Kwami, acted amazingly by Albert, is portrayed as silent and unable to speak English, even though he comes from Uganda (where the official language is English). Depicted as poor and uneducated, the characters reflect a racist assumption held by many in the Australian community towards African migrants. References to slavery and apartheid are also thrown in by Ja’mie’s dad, who in South African fashion mentions he knows a number of blacks – they are good workers.

The scene of Ja’mie’s parents “rescuing” Kwami from a community housing project also play into the ‘saviour’ white person syndrome, and other scenes offer a critique of the rich white girl going to ‘Africa’ to save them from poverty. Again, this doesn’t fall to far from reality, which is the reason the show is at times hard to watch.

Ja’mie is so close to the truth it can be easily forgotten that Chris Lilley is essentially making a scathing social commentary of Australian society by holding a mirror up to the Australia public. Anyone who thinks that this doesn’t reflect Australia hasn’t been to high school for a long time.

In an interview a couple of months ago in Right Now, Albert Mambo talks about coming to Australia from Uganda and the issues of racism in Australia.

Right Now: Did you know anything about Australia when you came?

I knew the soccer teams and the rugby team.

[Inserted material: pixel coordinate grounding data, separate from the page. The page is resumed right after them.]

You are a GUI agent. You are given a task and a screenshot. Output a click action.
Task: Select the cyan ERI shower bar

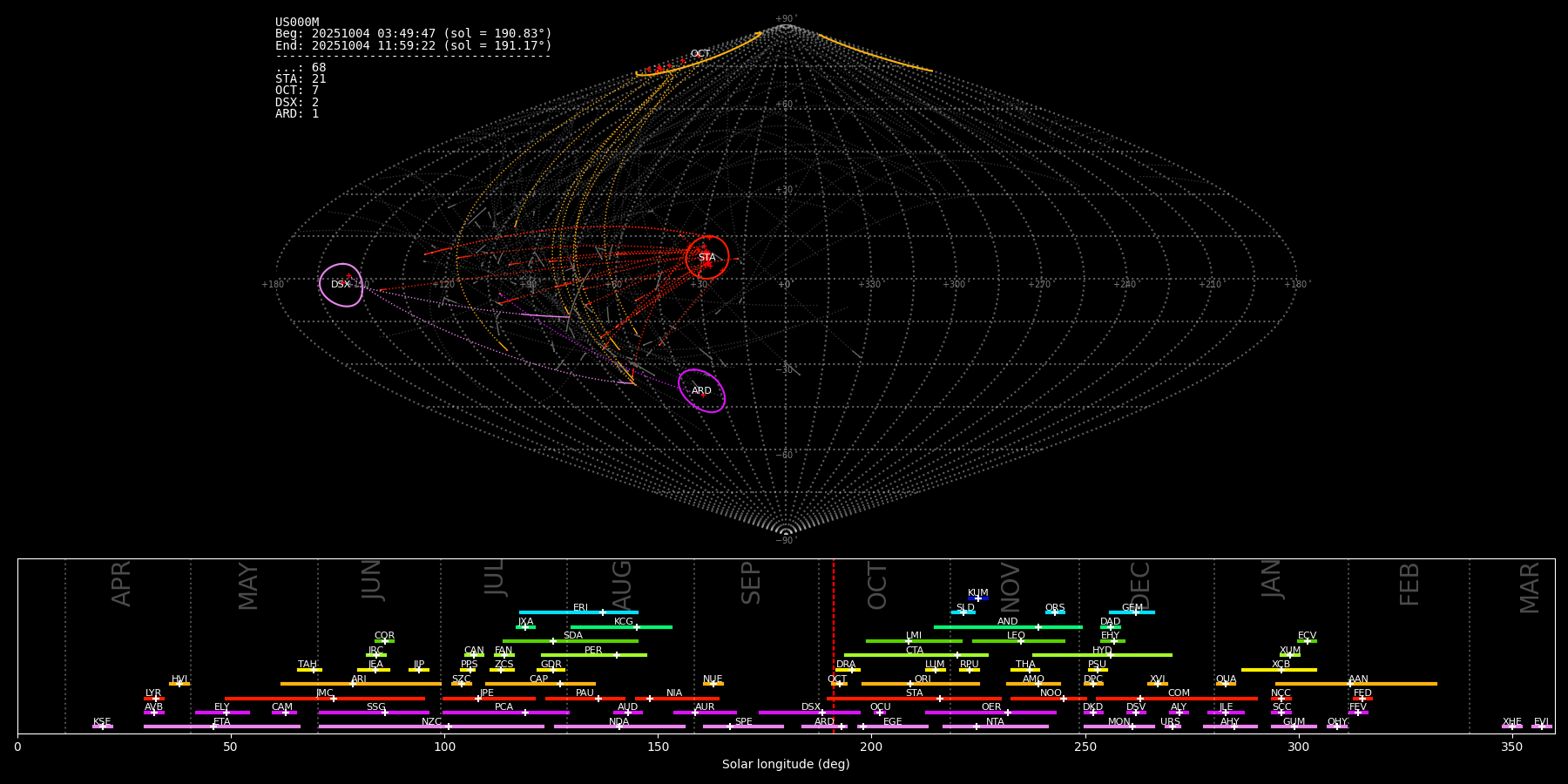click(578, 612)
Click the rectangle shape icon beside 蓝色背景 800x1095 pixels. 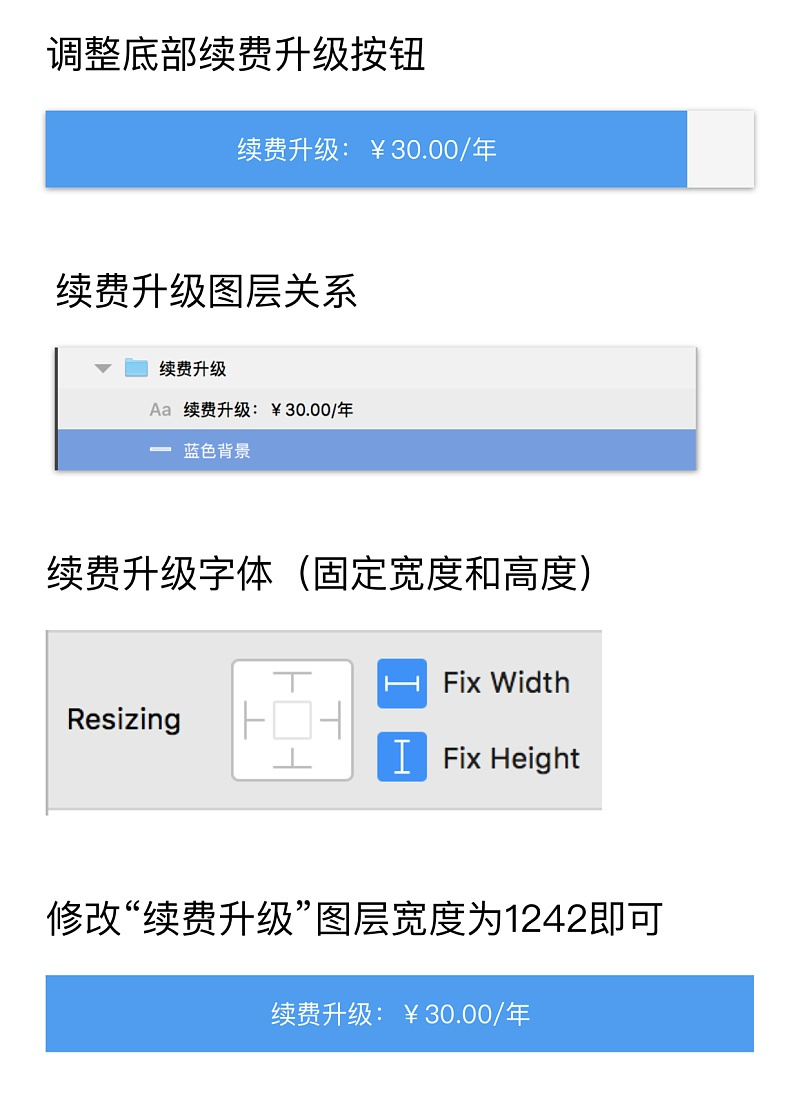[x=160, y=450]
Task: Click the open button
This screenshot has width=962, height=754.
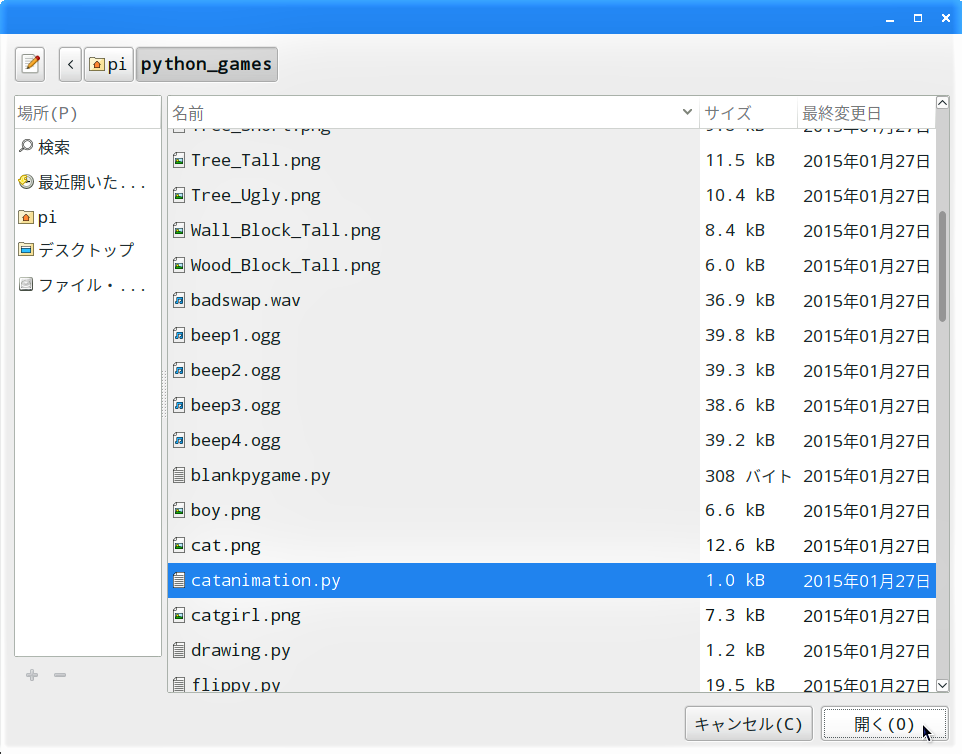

I knew it was the biggest island continent. And I knew about kangaroos.

What was your first expectation of Australia when you came?

I thought everyone would be nice, loving and caring but everything changed when I got here. Racism, discrimination and a lot of things changed my expectation of Australia.

Do you think racism is a big problem is Australia?

Yes, it’s the main problem.

Why did you come to Australia?

I came to Australia because it is a safe place to be. Uganda was not safe. Australia is a safe place apart from the racism.

What are you doing now in Australia?

When I came to Australia my plan was different. In high school I did science subjects and I wanted to be a doctor but since experiencing racism and discrimination here in Australia my plans changed and I want to be a youth worker to help other people who are experiencing racism, especially the African community.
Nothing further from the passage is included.